→ **JOB**: Reproduce word for word the lines of the listing from the line containing "This screenshot has height=580, width=1200." through the line containing "The image size is (1316, 920).", both included.

→ **INPUT FOR THIS TASK**:
====
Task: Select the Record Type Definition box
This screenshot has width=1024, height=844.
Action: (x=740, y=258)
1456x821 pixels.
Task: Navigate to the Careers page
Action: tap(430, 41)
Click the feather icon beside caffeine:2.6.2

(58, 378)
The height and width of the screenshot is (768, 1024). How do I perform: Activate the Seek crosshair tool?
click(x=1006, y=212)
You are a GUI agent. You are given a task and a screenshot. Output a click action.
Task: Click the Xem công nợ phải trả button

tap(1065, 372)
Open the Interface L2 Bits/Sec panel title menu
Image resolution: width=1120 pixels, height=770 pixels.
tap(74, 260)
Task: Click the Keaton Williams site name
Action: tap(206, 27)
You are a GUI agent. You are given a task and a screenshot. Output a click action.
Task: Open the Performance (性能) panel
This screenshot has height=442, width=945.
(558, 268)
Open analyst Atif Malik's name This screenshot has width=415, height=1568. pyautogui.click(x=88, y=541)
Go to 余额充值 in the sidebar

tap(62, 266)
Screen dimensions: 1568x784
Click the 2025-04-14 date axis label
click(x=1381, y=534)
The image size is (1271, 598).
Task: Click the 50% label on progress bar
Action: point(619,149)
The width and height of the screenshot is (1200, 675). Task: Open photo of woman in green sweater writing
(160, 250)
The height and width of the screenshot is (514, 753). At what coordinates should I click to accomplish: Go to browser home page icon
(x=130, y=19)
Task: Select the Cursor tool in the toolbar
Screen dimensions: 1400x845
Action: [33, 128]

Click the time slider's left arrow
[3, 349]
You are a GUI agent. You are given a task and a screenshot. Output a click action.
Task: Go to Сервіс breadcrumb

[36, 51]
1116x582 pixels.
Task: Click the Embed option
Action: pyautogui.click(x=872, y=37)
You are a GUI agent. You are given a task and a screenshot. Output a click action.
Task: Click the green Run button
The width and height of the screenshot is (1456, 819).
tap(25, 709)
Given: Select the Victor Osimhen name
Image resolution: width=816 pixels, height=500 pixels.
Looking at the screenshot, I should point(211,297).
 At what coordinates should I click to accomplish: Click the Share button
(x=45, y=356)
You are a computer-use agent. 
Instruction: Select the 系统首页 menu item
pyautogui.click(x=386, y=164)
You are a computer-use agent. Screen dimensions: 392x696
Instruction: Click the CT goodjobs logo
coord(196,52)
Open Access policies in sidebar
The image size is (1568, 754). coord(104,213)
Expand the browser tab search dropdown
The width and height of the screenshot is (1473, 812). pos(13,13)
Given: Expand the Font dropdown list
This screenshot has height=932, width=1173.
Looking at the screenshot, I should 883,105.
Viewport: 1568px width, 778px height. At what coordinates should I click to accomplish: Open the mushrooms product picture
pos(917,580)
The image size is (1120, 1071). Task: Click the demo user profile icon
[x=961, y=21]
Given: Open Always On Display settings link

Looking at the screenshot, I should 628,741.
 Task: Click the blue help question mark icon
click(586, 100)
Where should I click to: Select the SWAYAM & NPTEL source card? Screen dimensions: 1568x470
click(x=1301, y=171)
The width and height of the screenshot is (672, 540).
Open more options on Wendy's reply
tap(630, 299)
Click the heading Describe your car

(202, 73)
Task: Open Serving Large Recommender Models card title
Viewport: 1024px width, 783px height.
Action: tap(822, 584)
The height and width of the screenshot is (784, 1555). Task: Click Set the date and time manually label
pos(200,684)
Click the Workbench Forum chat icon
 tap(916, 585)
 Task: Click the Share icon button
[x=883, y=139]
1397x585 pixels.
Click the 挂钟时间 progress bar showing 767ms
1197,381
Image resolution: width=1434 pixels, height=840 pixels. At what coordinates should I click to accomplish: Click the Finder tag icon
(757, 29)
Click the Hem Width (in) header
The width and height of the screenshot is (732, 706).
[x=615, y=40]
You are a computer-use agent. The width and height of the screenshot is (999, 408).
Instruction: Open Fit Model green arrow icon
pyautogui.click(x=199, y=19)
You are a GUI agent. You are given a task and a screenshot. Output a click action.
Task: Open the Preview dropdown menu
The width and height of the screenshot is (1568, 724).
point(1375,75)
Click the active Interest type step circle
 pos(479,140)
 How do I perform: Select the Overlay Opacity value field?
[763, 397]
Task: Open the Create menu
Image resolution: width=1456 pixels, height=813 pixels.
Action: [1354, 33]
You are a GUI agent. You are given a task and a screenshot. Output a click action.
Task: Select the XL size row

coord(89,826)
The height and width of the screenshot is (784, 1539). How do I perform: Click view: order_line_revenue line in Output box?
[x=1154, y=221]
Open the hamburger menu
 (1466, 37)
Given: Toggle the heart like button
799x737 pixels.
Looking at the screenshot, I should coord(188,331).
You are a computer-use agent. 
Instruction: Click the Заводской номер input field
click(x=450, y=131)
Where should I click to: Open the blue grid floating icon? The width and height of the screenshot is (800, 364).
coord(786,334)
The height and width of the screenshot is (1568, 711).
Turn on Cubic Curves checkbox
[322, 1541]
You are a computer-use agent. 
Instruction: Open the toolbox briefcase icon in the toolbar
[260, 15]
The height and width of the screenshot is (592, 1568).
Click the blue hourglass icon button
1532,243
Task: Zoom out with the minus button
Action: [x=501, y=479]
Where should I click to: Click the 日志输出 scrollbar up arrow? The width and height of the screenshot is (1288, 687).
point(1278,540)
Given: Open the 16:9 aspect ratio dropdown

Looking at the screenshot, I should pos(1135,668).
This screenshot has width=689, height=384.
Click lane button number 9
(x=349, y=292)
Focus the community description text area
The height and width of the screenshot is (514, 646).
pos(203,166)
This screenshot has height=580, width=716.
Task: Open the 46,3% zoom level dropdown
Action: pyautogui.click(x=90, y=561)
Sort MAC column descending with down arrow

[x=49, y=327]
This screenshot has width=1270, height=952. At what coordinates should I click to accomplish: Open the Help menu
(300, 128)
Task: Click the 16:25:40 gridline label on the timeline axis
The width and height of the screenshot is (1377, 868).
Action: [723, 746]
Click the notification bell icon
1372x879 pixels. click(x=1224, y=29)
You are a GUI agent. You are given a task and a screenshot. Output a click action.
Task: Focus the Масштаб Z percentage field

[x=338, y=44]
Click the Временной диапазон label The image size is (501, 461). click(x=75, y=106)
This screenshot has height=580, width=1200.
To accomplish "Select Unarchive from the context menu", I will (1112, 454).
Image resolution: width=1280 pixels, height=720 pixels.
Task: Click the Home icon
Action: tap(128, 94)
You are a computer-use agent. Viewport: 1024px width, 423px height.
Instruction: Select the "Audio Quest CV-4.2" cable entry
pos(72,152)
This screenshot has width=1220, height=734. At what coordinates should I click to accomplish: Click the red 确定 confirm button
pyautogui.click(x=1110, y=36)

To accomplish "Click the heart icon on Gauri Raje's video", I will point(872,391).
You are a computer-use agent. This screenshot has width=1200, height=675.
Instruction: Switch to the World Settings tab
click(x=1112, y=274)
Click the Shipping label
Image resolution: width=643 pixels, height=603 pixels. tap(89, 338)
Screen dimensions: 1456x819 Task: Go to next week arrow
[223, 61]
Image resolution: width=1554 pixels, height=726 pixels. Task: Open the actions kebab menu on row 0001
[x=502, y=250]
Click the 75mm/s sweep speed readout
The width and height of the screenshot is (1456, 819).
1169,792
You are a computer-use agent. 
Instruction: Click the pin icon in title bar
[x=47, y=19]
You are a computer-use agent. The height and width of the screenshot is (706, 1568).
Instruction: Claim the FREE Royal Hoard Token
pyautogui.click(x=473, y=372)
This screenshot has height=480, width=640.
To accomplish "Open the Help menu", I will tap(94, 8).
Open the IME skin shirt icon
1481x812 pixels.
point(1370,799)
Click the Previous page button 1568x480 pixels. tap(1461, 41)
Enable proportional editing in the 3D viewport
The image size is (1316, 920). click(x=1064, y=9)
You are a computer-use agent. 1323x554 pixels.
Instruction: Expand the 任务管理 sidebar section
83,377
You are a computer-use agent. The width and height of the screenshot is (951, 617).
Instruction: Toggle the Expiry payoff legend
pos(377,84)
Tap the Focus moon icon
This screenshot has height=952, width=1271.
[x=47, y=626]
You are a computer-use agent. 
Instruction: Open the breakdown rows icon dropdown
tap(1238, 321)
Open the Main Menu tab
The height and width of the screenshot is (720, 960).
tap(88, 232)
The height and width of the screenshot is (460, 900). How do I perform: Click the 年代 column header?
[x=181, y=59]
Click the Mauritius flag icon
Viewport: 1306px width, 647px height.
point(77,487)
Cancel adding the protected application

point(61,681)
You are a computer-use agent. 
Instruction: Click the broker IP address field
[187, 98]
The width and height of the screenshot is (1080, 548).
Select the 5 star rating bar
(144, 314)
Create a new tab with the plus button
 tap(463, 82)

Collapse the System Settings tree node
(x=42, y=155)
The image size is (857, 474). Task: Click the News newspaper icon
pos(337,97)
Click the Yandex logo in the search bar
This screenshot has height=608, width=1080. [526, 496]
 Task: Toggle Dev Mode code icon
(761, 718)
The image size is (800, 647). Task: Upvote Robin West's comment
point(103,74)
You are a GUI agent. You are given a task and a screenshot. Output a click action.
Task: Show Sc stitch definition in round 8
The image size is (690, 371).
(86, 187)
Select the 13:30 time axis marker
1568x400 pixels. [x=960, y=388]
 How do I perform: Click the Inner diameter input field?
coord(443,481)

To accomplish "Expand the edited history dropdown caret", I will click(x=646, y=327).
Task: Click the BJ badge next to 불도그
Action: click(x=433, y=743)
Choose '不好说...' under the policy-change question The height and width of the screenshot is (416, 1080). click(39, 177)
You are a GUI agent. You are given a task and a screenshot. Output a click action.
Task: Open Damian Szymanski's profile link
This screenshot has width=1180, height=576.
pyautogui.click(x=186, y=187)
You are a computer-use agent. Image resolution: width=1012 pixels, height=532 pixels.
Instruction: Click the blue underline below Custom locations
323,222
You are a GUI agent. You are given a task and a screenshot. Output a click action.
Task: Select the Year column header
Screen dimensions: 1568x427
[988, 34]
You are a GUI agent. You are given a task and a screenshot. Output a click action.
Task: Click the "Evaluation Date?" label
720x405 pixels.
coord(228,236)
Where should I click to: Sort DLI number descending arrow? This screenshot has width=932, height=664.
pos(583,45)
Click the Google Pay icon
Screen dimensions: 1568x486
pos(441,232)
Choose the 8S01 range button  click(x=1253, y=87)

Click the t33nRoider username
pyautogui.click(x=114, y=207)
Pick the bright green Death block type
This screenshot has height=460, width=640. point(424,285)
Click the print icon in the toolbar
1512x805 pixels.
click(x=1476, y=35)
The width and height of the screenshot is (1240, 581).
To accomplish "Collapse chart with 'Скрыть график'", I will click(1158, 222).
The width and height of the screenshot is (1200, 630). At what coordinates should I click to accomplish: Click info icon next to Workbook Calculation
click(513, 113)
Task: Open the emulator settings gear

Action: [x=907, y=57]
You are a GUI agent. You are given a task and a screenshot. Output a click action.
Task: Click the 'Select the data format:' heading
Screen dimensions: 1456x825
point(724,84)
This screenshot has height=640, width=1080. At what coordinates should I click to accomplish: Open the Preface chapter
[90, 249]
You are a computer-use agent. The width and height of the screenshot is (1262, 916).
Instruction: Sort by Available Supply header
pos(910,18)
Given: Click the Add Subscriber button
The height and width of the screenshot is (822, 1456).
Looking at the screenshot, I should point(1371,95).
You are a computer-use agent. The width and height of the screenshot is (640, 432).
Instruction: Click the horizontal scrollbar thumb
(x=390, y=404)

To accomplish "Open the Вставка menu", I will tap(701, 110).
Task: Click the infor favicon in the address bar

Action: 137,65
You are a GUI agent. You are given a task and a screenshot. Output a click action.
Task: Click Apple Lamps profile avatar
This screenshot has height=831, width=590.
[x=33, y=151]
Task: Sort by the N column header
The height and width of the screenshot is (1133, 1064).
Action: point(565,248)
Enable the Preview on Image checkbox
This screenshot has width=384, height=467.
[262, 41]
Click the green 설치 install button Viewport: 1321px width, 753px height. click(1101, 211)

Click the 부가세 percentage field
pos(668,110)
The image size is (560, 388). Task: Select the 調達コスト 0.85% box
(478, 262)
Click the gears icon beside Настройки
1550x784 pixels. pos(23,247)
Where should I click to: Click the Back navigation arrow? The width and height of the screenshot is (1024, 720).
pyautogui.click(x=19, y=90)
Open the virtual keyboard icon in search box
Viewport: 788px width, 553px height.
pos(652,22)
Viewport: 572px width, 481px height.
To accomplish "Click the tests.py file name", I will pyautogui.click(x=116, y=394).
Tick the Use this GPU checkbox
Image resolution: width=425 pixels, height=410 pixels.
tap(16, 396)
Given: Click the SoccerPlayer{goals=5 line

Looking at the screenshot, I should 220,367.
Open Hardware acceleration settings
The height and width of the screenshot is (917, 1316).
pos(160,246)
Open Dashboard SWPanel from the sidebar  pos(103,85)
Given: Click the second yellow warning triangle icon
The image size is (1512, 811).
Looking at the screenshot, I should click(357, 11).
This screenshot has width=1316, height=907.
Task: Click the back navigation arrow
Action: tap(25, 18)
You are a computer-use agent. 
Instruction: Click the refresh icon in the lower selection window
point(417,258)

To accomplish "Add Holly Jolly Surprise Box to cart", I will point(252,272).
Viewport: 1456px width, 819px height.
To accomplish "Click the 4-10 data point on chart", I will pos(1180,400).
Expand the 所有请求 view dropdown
====
→ **SOLUTION**:
This screenshot has height=580, width=1200.
To accomplish "Select Unarchive from the context menu", I will (1112, 454).
Image resolution: width=1280 pixels, height=720 pixels.
Task: Click the Home icon
Action: tap(128, 94)
You are a computer-use agent. Viewport: 1024px width, 423px height.
Instruction: Select the "Audio Quest CV-4.2" cable entry
pos(72,152)
This screenshot has width=1220, height=734. At what coordinates should I click to accomplish: Click the red 确定 confirm button
pyautogui.click(x=1110, y=36)

To accomplish "Click the heart icon on Gauri Raje's video", I will point(872,391).
You are a computer-use agent. This screenshot has width=1200, height=675.
Instruction: Switch to the World Settings tab
click(x=1112, y=274)
Click the Shipping label
Image resolution: width=643 pixels, height=603 pixels. tap(89, 338)
Screen dimensions: 1456x819 Task: Go to next week arrow
[223, 61]
Image resolution: width=1554 pixels, height=726 pixels. Task: Open the actions kebab menu on row 0001
[x=502, y=250]
Click the 75mm/s sweep speed readout
The width and height of the screenshot is (1456, 819).
1169,792
You are a computer-use agent. 
Instruction: Click the pin icon in title bar
[x=47, y=19]
You are a computer-use agent. The height and width of the screenshot is (706, 1568).
Instruction: Claim the FREE Royal Hoard Token
pyautogui.click(x=473, y=372)
This screenshot has height=480, width=640.
To accomplish "Open the Help menu", I will tap(94, 8).
Open the IME skin shirt icon
1481x812 pixels.
point(1370,799)
Click the Previous page button 1568x480 pixels. tap(1461, 41)
Enable proportional editing in the 3D viewport
The image size is (1316, 920). click(x=1064, y=9)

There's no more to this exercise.